Ruark Audio R7 aims to reinvent the radiogram

Take a look at the Ruark Audio R7, Ruark's £2000, modern-day take on the iconic radiogram.

Inspired by 1960s design, the new R7 flagship model in the Ruark Audio range brings the radiogram design bang up to date, adding wireless streaming to an all-in-one, 2.1 stereo system.

Better known for more compact products, such as the Ruark Audio R4i and the R1 MkII radio, the R7 has designs on a larger chunk of your living room.

Made from real walnut, aluminium and glass, the R7 supports aptX Bluetooth, DLNA streaming thanks to integrated wifi, DAB, FM and internet radio and good ol' CD playback.

The 2.1-speaker system is powered by two newly developed, 5.5in dual concentric drivers, with the tweeter mounted centrally within the mid-bass driver, and an 8in long throw subwoofer.
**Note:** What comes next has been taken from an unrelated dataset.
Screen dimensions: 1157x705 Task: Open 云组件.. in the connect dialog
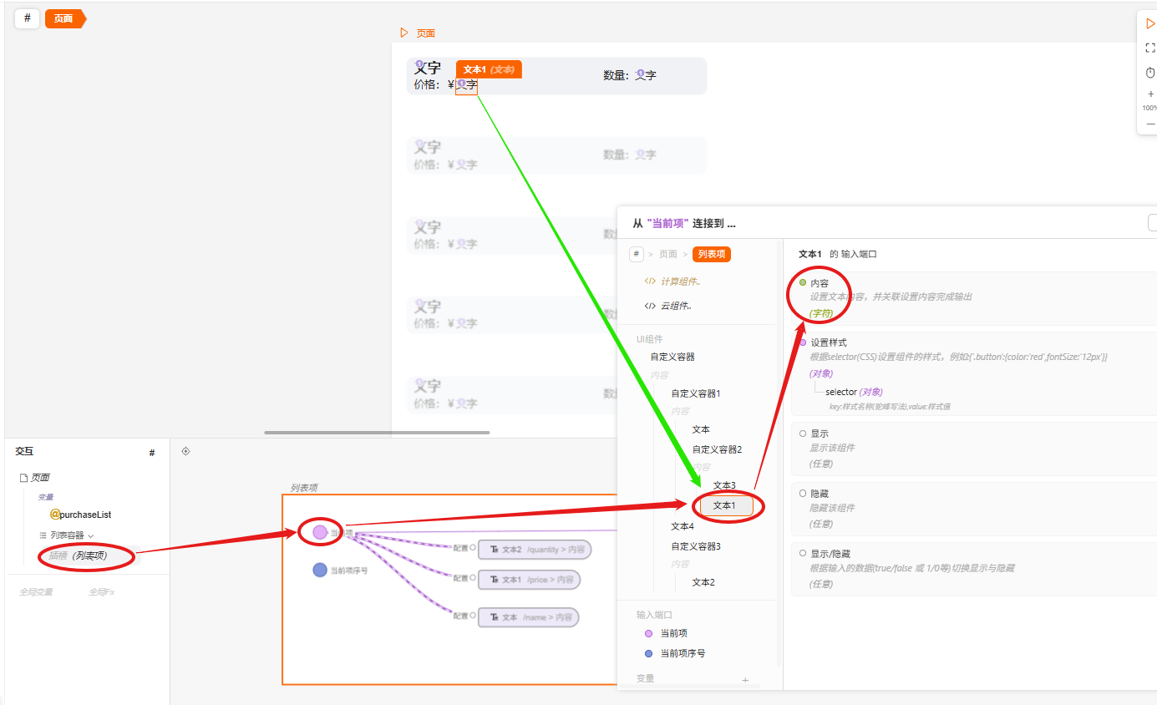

Ruark Audio's own Class A-B amplifiers and high capacity power supply complete the audio system, which delivers 160 watts of power.

Connections come in the form of two stereo analogue inputs, plus one digital optical and one digital coaxial input. There's a "charge port" for smartphones and tablets, too.

There's a fresh take on Ruark's familiar RotoDial remote control, plus a high contrast fluorescent display.

The Ruark R7 comes with spindle legs if you want the system to stand loud and proud in your room, or you can use the supplied puck feet for mounting the R7 on a sideboard or AV rack (provided it can make take the 30kg weight).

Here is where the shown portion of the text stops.